### Entries provided
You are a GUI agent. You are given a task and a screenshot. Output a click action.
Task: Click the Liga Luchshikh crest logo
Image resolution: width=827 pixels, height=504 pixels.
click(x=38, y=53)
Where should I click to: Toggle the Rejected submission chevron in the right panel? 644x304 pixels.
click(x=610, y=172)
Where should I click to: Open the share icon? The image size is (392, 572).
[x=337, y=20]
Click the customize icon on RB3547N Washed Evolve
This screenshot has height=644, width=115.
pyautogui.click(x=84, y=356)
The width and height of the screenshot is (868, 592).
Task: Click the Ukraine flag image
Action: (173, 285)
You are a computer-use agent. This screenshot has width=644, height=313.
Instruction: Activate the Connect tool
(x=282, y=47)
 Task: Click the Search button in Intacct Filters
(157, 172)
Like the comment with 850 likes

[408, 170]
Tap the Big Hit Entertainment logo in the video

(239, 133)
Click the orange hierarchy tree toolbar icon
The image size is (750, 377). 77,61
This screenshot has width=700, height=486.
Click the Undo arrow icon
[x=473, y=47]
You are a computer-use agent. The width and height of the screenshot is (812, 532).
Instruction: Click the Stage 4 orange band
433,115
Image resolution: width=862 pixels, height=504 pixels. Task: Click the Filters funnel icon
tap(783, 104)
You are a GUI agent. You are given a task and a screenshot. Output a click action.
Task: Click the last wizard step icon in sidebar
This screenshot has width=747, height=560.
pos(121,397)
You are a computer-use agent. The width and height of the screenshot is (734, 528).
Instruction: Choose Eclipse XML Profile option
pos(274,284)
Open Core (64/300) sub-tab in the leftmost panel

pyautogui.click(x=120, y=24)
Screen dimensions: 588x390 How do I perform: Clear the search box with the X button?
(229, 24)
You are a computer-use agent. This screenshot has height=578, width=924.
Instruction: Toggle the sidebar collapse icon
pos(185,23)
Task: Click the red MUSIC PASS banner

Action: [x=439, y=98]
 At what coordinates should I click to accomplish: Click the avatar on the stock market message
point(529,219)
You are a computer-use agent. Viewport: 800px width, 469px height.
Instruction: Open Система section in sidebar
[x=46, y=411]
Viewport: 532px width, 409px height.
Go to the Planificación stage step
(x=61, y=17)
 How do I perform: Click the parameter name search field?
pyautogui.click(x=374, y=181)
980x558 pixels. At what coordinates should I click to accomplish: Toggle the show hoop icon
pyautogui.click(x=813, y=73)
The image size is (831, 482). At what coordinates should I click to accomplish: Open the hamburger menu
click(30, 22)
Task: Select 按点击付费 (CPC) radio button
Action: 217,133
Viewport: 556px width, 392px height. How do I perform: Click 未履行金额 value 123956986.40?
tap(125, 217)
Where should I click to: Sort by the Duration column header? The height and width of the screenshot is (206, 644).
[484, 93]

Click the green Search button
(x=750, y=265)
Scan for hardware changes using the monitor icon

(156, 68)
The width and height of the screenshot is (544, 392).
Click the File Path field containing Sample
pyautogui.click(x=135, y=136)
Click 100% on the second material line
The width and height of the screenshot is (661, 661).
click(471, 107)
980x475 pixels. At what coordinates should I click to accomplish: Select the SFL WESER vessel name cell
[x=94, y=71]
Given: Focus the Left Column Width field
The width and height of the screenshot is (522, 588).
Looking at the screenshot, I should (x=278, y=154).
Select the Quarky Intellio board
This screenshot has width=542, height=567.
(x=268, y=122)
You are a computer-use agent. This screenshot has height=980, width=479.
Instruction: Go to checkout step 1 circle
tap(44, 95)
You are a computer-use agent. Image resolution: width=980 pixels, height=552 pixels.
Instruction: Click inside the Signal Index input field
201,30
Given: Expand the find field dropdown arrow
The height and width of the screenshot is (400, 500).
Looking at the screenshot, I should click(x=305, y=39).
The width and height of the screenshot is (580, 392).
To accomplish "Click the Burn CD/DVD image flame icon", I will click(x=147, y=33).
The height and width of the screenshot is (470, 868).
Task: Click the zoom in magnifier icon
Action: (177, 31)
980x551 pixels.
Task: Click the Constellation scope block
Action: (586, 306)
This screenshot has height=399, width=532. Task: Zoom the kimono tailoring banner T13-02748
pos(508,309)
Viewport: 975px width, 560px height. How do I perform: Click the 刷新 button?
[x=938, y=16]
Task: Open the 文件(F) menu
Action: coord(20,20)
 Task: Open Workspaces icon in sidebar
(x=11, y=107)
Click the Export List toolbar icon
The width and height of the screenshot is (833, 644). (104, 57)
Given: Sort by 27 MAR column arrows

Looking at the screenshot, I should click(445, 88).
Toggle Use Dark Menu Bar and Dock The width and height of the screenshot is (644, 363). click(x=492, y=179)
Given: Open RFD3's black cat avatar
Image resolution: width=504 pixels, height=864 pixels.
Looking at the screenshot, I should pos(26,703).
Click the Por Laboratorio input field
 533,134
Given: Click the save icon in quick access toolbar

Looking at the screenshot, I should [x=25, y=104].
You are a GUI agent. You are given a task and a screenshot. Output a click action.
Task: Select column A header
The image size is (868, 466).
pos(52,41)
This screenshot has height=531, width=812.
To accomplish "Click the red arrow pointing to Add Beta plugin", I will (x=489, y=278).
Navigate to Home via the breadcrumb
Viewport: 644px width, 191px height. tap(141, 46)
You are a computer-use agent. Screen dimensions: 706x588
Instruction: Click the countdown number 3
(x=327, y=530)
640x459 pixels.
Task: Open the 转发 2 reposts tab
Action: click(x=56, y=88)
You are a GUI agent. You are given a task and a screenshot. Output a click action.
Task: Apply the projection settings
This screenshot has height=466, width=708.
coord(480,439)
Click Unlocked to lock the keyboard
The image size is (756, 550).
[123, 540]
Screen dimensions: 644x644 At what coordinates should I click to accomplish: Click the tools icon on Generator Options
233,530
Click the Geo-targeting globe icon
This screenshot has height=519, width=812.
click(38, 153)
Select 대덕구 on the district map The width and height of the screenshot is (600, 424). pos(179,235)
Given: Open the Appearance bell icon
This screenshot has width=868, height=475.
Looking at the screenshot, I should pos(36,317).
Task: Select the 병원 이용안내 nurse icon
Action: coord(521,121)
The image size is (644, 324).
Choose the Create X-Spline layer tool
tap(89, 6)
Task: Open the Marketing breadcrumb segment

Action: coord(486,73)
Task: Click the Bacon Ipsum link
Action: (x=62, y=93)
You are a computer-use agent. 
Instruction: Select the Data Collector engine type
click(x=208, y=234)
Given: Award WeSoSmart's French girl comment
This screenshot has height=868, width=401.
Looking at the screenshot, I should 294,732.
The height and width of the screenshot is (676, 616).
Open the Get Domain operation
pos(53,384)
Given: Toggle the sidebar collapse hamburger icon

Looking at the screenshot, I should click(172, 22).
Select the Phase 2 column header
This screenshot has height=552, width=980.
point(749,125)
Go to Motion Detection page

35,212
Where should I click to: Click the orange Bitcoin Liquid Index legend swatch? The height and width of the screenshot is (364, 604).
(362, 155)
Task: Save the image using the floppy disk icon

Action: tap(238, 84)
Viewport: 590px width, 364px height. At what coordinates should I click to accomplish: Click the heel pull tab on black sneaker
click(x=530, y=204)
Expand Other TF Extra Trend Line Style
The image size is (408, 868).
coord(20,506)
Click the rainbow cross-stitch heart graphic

### Exercise prompt
The answer is the number of lines in the preceding material that hold "computer"; write that number and nothing else.

### Answer section
9